## Data for this task
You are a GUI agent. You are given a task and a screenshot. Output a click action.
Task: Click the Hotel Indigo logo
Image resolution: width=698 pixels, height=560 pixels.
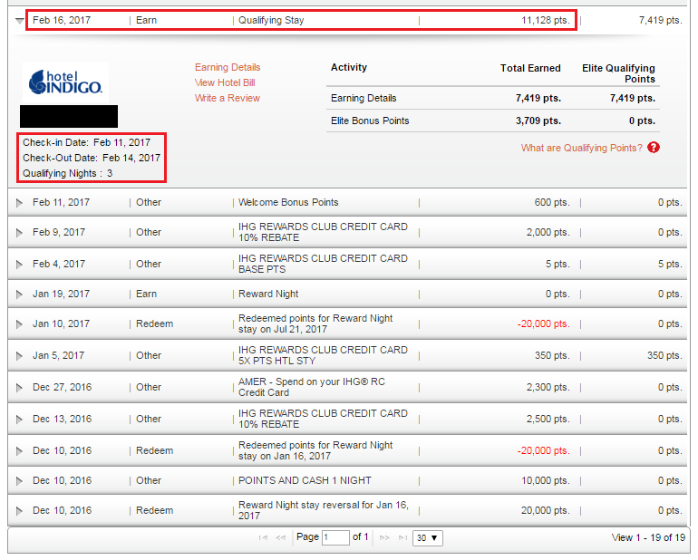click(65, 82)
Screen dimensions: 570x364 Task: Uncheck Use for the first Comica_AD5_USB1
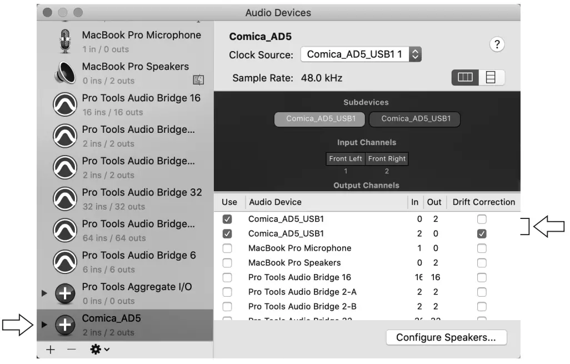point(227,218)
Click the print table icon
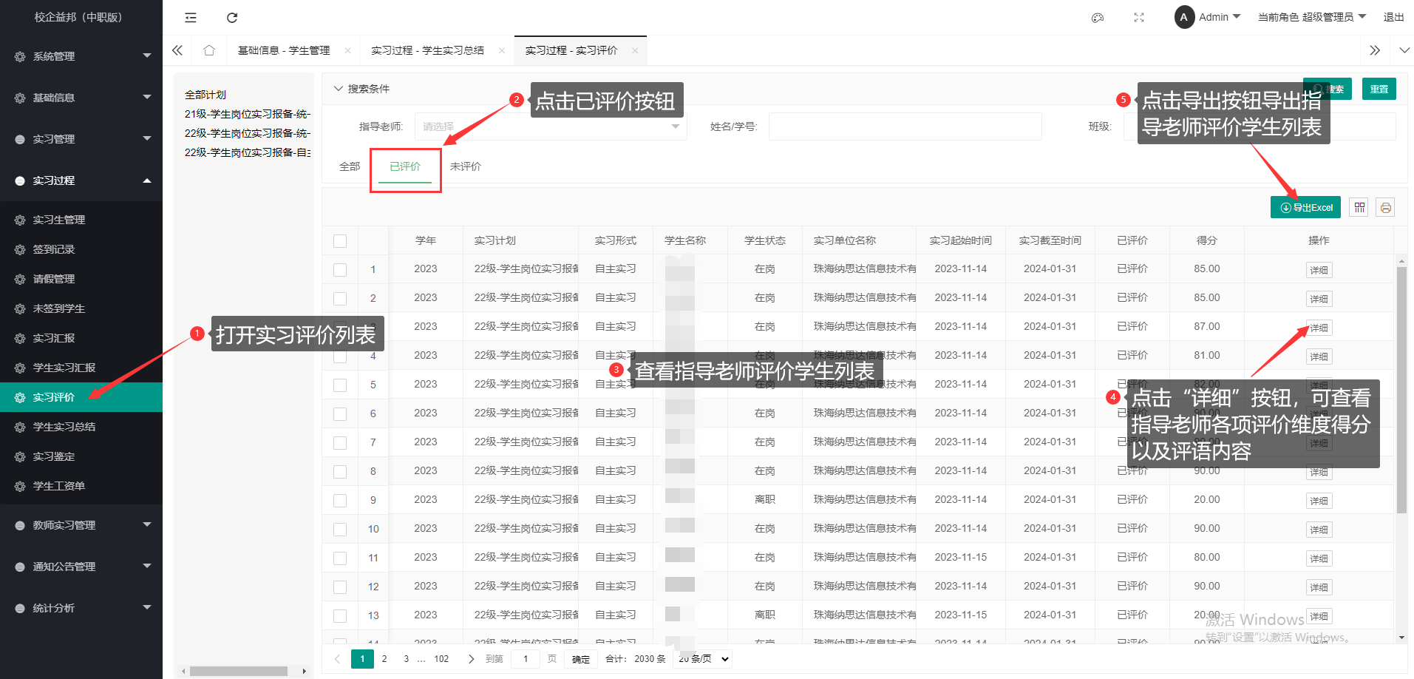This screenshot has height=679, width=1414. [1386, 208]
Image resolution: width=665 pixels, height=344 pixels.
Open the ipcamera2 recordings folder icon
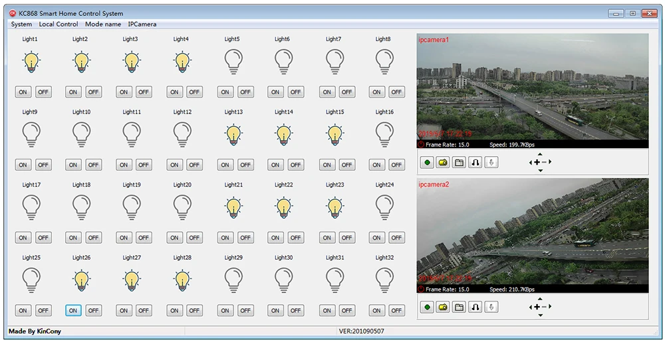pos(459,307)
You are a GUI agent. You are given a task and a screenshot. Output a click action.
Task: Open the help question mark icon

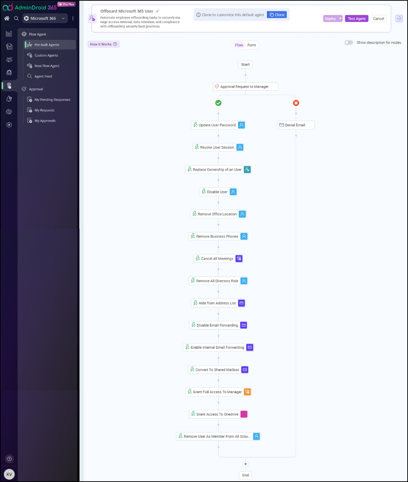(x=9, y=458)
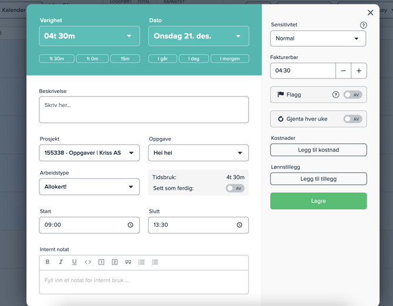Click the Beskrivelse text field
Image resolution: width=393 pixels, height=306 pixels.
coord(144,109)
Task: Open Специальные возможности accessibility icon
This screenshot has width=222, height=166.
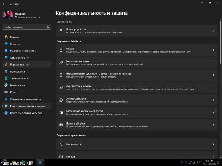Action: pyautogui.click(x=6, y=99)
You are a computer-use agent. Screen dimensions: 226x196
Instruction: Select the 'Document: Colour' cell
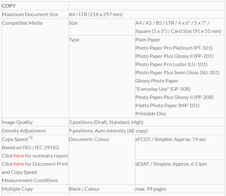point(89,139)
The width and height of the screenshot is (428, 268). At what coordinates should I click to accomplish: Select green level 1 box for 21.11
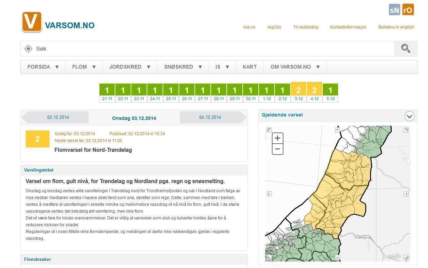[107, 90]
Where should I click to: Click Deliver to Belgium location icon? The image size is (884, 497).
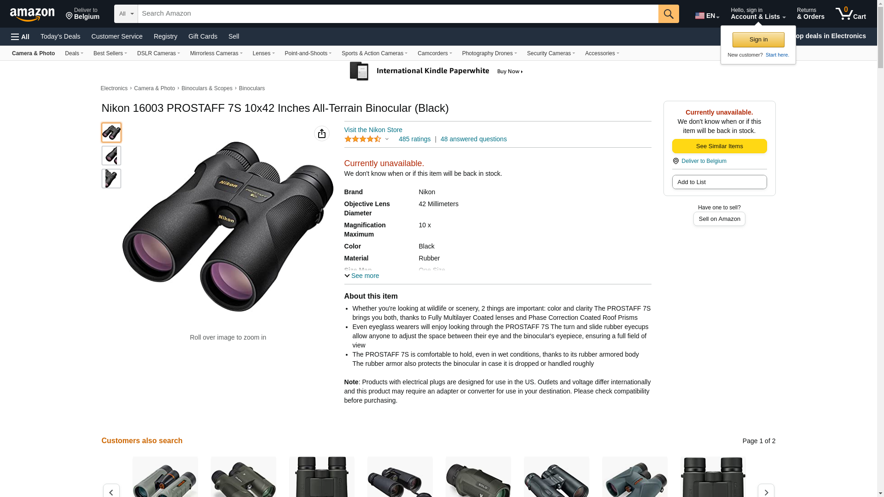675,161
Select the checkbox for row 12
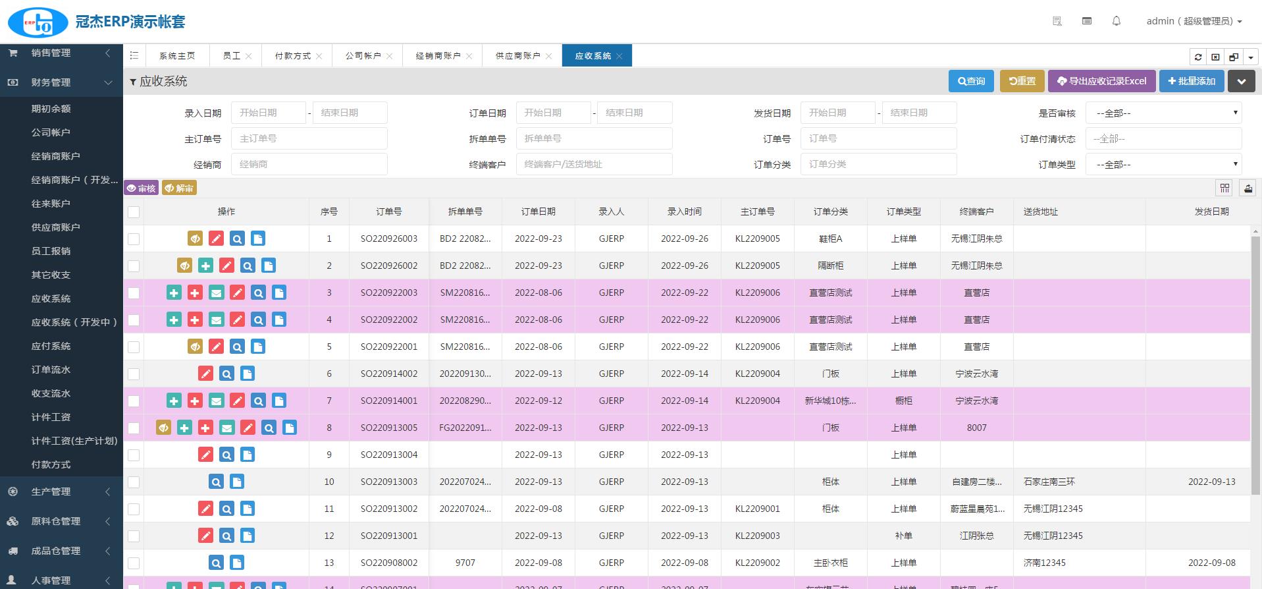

## What you will do
In your copy of the entries above, keep the text exact and leave out the pictures.

## Solution
You are a GUI agent. You are given a task and a screenshot. Output a click action.
Task: Click the Hotel Indigo logo
Image resolution: width=698 pixels, height=560 pixels.
click(65, 82)
Screen dimensions: 570x364 Task: Uncheck Use for the first Comica_AD5_USB1
point(227,218)
Click the print table icon
This screenshot has height=679, width=1414. [1386, 208]
Image resolution: width=665 pixels, height=344 pixels.
Open the ipcamera2 recordings folder icon
pos(459,307)
You are a GUI agent. You are given a task and a screenshot. Output a click action.
Task: Open the help question mark icon

(x=9, y=458)
Click the Beskrivelse text field
Image resolution: width=393 pixels, height=306 pixels.
coord(144,109)
Task: Open Специальные возможности accessibility icon
This screenshot has width=222, height=166.
Action: pyautogui.click(x=6, y=99)
You are a computer-use agent. Screen dimensions: 226x196
Instruction: Select the 'Document: Colour' cell
point(89,139)
The width and height of the screenshot is (428, 268). At what coordinates should I click to accomplish: Select green level 1 box for 21.11
[107, 90]
Where should I click to: Click Deliver to Belgium location icon? The image size is (884, 497).
675,161
Select the checkbox for row 12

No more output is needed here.